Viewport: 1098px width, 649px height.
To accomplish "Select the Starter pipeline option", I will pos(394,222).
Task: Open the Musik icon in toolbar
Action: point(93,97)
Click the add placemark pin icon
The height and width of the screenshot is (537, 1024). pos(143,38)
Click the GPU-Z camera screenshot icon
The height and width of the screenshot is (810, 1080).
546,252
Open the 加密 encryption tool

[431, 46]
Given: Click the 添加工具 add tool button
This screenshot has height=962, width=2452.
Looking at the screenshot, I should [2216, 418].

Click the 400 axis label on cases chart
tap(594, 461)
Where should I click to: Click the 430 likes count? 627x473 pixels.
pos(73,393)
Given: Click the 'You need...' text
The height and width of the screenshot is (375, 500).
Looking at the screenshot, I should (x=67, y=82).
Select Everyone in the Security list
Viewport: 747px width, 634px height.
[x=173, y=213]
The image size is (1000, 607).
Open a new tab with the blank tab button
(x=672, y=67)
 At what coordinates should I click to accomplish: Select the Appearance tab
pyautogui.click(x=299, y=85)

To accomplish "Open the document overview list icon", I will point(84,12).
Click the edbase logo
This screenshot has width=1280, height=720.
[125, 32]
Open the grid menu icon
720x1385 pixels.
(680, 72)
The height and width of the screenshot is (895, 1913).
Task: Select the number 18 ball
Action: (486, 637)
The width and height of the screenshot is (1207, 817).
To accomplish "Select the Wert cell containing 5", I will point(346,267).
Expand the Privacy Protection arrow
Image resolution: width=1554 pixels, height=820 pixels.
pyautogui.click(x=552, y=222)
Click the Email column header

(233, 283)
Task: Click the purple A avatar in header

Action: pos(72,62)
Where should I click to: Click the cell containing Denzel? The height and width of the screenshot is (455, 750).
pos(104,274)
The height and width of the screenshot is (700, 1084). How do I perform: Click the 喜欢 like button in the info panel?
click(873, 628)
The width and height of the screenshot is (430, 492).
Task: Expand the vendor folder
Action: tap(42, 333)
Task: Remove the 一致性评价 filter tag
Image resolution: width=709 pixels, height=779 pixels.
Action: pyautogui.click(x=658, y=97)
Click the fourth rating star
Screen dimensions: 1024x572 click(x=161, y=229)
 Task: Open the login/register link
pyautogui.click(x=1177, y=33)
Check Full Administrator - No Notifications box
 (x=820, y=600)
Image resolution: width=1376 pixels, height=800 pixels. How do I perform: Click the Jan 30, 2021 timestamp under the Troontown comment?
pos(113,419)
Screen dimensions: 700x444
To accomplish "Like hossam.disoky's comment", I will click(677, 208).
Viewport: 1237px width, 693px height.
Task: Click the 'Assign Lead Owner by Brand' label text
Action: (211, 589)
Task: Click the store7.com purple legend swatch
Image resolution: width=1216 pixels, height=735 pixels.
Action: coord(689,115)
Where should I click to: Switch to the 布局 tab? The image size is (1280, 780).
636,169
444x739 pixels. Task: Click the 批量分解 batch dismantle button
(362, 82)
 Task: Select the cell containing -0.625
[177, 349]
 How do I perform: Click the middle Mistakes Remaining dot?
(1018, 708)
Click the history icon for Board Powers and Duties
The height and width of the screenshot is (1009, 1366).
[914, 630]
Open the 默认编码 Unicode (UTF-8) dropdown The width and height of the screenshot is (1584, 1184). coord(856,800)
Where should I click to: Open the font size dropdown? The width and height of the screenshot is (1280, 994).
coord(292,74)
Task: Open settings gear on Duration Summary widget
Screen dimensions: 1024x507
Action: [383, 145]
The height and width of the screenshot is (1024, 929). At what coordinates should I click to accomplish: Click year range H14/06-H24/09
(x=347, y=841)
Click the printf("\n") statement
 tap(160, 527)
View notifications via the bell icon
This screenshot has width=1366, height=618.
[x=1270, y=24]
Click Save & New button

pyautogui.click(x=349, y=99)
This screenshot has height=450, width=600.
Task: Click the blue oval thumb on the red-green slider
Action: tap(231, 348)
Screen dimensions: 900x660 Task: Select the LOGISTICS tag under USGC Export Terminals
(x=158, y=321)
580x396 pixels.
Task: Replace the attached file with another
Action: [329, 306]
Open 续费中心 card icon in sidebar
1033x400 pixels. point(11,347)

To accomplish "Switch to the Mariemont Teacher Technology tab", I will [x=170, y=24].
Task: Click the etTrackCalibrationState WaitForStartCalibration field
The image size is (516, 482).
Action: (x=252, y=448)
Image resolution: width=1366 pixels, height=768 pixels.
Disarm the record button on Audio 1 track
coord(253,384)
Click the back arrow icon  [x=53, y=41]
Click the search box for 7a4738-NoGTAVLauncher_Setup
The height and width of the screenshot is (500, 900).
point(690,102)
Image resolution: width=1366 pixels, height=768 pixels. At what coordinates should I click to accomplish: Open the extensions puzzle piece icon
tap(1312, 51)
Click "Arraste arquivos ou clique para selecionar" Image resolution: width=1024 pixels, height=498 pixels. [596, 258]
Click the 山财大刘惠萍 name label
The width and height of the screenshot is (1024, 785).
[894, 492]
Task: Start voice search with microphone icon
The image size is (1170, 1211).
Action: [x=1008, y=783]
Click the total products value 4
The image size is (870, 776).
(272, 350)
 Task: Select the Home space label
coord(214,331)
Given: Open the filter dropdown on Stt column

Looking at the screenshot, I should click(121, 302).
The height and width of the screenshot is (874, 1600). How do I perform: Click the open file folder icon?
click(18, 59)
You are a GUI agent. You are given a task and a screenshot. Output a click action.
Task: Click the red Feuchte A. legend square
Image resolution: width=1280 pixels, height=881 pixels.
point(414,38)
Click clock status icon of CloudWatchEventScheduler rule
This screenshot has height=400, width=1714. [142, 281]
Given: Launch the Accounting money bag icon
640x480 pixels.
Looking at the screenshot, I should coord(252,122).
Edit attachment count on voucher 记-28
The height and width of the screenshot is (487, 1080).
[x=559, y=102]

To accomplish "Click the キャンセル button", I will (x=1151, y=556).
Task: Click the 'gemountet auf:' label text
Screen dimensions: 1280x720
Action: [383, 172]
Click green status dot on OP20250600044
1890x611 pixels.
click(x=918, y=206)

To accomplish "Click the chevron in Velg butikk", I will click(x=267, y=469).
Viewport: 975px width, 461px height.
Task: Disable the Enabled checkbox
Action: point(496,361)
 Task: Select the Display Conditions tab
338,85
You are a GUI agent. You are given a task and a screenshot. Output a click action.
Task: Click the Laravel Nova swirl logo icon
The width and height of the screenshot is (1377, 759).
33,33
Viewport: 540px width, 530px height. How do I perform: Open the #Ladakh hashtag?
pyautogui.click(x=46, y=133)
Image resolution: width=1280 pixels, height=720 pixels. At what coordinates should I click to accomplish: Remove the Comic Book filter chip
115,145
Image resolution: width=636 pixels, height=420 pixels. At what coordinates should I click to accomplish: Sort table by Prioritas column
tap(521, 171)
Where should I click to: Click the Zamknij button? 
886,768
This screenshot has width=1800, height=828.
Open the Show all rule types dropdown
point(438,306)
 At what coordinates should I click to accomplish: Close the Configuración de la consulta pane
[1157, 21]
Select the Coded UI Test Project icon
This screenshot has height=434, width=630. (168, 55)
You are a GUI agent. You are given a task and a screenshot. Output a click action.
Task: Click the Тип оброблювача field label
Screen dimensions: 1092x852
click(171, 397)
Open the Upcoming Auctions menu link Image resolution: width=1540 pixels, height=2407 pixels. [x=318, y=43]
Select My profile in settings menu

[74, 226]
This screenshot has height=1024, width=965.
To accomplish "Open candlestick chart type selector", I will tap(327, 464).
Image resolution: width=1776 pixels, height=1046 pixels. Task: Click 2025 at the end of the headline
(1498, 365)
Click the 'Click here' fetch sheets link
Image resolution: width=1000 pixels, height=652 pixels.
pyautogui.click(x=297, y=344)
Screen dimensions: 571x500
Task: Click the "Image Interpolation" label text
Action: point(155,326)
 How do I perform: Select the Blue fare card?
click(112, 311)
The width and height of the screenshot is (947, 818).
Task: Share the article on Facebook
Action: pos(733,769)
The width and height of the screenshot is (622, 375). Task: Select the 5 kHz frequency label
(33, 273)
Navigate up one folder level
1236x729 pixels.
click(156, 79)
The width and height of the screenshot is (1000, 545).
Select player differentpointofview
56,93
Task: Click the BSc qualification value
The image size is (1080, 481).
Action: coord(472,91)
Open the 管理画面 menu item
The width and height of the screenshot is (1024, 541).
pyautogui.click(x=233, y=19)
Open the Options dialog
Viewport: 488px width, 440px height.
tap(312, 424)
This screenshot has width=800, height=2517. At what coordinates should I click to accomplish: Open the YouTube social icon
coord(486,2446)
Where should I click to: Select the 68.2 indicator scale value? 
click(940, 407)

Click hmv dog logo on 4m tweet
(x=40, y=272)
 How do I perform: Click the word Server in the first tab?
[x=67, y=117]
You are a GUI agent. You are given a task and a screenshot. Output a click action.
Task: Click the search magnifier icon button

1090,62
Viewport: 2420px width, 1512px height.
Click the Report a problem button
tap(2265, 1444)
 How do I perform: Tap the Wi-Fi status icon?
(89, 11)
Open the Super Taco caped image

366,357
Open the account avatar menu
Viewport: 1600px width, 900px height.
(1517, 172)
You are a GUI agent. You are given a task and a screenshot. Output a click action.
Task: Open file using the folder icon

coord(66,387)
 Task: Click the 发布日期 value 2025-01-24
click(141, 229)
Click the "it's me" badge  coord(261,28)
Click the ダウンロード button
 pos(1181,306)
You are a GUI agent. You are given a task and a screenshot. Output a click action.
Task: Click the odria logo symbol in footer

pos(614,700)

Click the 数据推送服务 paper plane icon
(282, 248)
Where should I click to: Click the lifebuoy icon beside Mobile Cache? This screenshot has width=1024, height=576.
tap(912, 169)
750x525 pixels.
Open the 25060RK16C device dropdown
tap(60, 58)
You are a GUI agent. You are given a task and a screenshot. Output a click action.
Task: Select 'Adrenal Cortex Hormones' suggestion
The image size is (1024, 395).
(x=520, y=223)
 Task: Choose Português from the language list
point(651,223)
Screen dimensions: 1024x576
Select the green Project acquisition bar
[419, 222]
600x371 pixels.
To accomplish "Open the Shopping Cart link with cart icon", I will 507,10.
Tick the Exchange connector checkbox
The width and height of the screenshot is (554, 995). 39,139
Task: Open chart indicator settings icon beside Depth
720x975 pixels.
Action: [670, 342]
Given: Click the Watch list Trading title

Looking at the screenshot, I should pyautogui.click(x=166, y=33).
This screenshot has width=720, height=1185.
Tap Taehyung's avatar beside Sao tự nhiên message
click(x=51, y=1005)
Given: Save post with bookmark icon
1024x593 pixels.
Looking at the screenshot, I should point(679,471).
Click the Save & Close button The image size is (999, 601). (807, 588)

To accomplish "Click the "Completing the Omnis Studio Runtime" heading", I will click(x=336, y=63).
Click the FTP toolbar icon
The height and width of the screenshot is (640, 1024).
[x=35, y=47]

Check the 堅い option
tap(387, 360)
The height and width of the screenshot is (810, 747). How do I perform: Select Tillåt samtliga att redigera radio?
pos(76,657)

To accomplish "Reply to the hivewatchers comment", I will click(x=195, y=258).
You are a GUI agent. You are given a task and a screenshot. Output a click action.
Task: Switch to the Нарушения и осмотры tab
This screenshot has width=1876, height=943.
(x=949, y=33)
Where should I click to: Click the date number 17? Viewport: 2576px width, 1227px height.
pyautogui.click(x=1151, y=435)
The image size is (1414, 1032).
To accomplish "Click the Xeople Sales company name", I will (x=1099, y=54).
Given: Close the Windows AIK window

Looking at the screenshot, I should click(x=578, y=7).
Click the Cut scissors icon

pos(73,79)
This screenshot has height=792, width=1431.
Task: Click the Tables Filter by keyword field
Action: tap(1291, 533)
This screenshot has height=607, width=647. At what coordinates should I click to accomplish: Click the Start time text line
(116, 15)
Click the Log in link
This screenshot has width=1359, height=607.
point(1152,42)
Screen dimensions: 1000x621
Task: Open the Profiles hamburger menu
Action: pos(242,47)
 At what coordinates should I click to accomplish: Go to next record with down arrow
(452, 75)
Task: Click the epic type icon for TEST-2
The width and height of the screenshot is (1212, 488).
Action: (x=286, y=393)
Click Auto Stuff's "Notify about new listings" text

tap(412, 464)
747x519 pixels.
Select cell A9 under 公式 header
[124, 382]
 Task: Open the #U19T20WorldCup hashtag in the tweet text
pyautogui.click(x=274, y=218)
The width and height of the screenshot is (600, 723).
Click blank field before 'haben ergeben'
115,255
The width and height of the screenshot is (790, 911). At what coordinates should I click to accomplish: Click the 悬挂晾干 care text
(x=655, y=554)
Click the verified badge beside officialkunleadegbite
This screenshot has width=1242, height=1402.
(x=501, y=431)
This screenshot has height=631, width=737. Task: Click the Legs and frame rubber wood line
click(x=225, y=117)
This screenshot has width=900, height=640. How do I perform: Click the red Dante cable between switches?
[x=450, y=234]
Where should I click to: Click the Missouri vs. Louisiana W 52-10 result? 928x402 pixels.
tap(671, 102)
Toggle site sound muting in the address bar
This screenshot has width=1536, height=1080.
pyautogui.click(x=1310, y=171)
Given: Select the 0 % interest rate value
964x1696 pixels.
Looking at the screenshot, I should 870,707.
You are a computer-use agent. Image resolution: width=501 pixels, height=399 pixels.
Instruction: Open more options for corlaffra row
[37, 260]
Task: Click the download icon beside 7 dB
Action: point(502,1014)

^^^^^^^^^^^^^^^^

● TASK BRIEF
In the entries above, please find the line with "The height and width of the screenshot is (810, 1080)." and the line with "Given: Click the 'You need...' text", then write out exactly those two lines and every line between them, and nothing more.

● RESULT OF THE TASK
The height and width of the screenshot is (810, 1080).
546,252
Open the 加密 encryption tool

[431, 46]
Given: Click the 添加工具 add tool button
This screenshot has height=962, width=2452.
Looking at the screenshot, I should [2216, 418].

Click the 400 axis label on cases chart
tap(594, 461)
Where should I click to: Click the 430 likes count? 627x473 pixels.
pos(73,393)
Given: Click the 'You need...' text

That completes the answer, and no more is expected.